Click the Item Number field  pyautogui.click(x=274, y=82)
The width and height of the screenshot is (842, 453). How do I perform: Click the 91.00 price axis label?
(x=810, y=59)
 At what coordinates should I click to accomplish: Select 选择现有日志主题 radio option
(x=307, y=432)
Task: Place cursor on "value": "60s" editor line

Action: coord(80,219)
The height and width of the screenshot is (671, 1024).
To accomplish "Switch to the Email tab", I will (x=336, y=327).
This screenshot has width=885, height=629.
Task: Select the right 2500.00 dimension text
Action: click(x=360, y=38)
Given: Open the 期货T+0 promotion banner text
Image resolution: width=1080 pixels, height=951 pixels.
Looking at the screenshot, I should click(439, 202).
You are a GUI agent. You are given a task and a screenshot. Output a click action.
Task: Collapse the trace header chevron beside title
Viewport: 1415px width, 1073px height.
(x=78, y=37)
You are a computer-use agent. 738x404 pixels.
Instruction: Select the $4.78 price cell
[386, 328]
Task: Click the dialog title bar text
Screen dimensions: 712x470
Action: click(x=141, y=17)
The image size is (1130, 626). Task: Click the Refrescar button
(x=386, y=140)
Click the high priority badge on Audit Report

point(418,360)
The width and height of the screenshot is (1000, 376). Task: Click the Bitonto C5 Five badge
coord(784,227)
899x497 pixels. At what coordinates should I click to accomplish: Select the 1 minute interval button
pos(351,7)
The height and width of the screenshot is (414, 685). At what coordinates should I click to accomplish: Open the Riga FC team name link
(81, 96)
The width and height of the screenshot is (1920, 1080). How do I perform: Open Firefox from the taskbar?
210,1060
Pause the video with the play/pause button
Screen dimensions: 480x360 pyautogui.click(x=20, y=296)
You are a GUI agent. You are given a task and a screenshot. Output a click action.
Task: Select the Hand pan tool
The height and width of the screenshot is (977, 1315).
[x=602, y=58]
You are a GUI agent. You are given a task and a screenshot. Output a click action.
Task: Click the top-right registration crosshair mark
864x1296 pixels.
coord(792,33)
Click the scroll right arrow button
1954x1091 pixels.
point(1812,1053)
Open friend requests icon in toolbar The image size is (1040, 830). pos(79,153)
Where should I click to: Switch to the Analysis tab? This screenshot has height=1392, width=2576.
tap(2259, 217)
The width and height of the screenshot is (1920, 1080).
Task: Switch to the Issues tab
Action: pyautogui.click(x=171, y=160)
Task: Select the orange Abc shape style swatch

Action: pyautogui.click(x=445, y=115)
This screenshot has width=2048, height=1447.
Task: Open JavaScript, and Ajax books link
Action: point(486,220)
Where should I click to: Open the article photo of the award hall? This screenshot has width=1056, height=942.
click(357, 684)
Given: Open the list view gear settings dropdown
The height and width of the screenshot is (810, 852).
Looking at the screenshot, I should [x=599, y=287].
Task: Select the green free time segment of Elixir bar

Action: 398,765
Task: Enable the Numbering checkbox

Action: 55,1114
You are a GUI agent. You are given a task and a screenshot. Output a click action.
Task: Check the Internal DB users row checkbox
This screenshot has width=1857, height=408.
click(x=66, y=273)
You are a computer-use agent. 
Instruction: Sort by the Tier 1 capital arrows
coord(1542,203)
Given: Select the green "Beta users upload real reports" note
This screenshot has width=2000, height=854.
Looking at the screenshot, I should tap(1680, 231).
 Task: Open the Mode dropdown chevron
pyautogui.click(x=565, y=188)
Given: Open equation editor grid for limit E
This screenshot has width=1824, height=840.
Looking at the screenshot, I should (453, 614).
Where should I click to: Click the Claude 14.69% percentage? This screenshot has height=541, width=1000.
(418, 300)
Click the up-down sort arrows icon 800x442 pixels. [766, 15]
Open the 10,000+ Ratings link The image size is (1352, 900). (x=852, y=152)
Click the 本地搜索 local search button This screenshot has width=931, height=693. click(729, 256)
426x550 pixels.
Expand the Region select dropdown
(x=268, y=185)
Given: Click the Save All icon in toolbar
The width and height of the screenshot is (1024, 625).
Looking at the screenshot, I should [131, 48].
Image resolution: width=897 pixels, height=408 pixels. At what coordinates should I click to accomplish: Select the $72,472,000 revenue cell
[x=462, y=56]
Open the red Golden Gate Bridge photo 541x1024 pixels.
+ + + +
DO THIS → Quote all of the entries above word for word, without changing anything.

RESULT OF THE EXERCISE →
Click the Item Number field  pyautogui.click(x=274, y=82)
The width and height of the screenshot is (842, 453). How do I perform: Click the 91.00 price axis label?
(x=810, y=59)
 At what coordinates should I click to accomplish: Select 选择现有日志主题 radio option
(x=307, y=432)
Task: Place cursor on "value": "60s" editor line

Action: coord(80,219)
The height and width of the screenshot is (671, 1024).
To accomplish "Switch to the Email tab", I will (x=336, y=327).
This screenshot has width=885, height=629.
Task: Select the right 2500.00 dimension text
Action: click(x=360, y=38)
Given: Open the 期货T+0 promotion banner text
Image resolution: width=1080 pixels, height=951 pixels.
Looking at the screenshot, I should click(439, 202).
You are a GUI agent. You are given a task and a screenshot. Output a click action.
Task: Collapse the trace header chevron beside title
Viewport: 1415px width, 1073px height.
(x=78, y=37)
You are a computer-use agent. 738x404 pixels.
Instruction: Select the $4.78 price cell
[386, 328]
Task: Click the dialog title bar text
Screen dimensions: 712x470
Action: click(x=141, y=17)
The image size is (1130, 626). Task: Click the Refrescar button
(x=386, y=140)
Click the high priority badge on Audit Report

point(418,360)
The width and height of the screenshot is (1000, 376). Task: Click the Bitonto C5 Five badge
coord(784,227)
899x497 pixels. At what coordinates should I click to accomplish: Select the 1 minute interval button
pos(351,7)
The height and width of the screenshot is (414, 685). At what coordinates should I click to accomplish: Open the Riga FC team name link
(81, 96)
The width and height of the screenshot is (1920, 1080). How do I perform: Open Firefox from the taskbar?
210,1060
Pause the video with the play/pause button
Screen dimensions: 480x360 pyautogui.click(x=20, y=296)
You are a GUI agent. You are given a task and a screenshot. Output a click action.
Task: Select the Hand pan tool
The height and width of the screenshot is (977, 1315).
[x=602, y=58]
You are a GUI agent. You are given a task and a screenshot. Output a click action.
Task: Click the top-right registration crosshair mark
864x1296 pixels.
coord(792,33)
Click the scroll right arrow button
1954x1091 pixels.
point(1812,1053)
Open friend requests icon in toolbar The image size is (1040, 830). pos(79,153)
Where should I click to: Switch to the Analysis tab? This screenshot has height=1392, width=2576.
tap(2259, 217)
The width and height of the screenshot is (1920, 1080).
Task: Switch to the Issues tab
Action: pyautogui.click(x=171, y=160)
Task: Select the orange Abc shape style swatch

Action: pyautogui.click(x=445, y=115)
This screenshot has width=2048, height=1447.
Task: Open JavaScript, and Ajax books link
Action: point(486,220)
Where should I click to: Open the article photo of the award hall? This screenshot has width=1056, height=942.
click(357, 684)
Given: Open the list view gear settings dropdown
The height and width of the screenshot is (810, 852).
Looking at the screenshot, I should [x=599, y=287].
Task: Select the green free time segment of Elixir bar

Action: 398,765
Task: Enable the Numbering checkbox

Action: 55,1114
You are a GUI agent. You are given a task and a screenshot. Output a click action.
Task: Check the Internal DB users row checkbox
This screenshot has width=1857, height=408.
click(x=66, y=273)
You are a computer-use agent. 
Instruction: Sort by the Tier 1 capital arrows
coord(1542,203)
Given: Select the green "Beta users upload real reports" note
This screenshot has width=2000, height=854.
Looking at the screenshot, I should tap(1680, 231).
 Task: Open the Mode dropdown chevron
pyautogui.click(x=565, y=188)
Given: Open equation editor grid for limit E
This screenshot has width=1824, height=840.
Looking at the screenshot, I should (453, 614).
Where should I click to: Click the Claude 14.69% percentage? This screenshot has height=541, width=1000.
(418, 300)
Click the up-down sort arrows icon 800x442 pixels. [766, 15]
Open the 10,000+ Ratings link The image size is (1352, 900). (x=852, y=152)
Click the 本地搜索 local search button This screenshot has width=931, height=693. click(729, 256)
426x550 pixels.
Expand the Region select dropdown
(x=268, y=185)
Given: Click the Save All icon in toolbar
The width and height of the screenshot is (1024, 625).
Looking at the screenshot, I should [131, 48].
Image resolution: width=897 pixels, height=408 pixels. At what coordinates should I click to accomplish: Select the $72,472,000 revenue cell
[x=462, y=56]
Open the red Golden Gate Bridge photo 541x1024 pixels.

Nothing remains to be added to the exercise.